Your objective
Skip every picture. Print each line from the one containing "Task: Click the" through the end of the records below, word for word.

Source records:
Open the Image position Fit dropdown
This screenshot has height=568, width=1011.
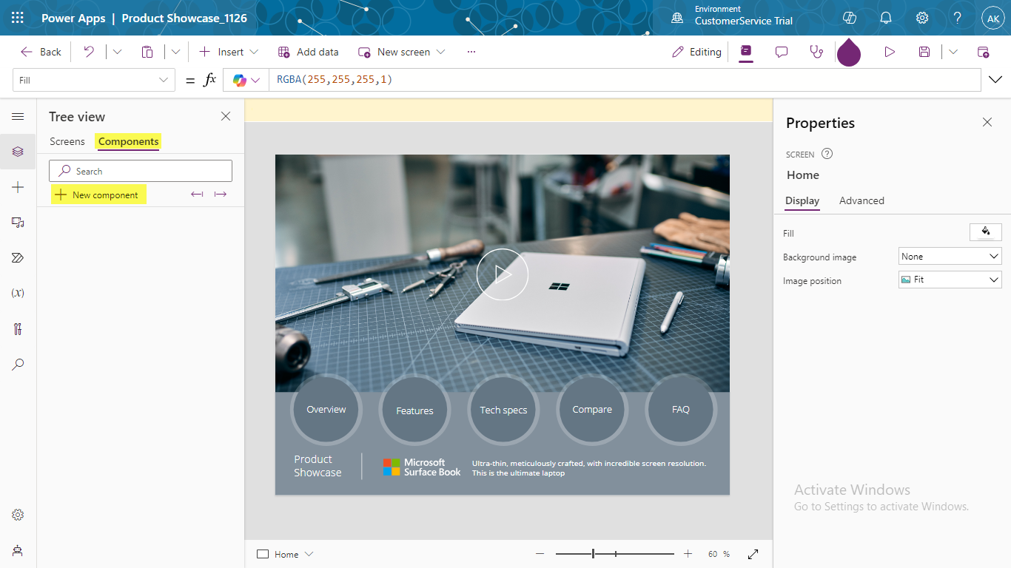click(950, 280)
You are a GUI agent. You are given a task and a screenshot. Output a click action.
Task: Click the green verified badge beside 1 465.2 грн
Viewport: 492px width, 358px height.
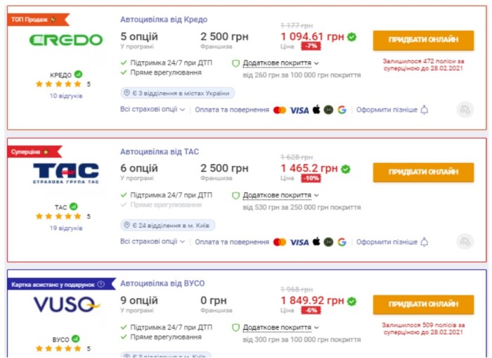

Answer to the exercise
Task: Click the green verified badge beside 1 465.2 грн
Viewport: 492px width, 358px height.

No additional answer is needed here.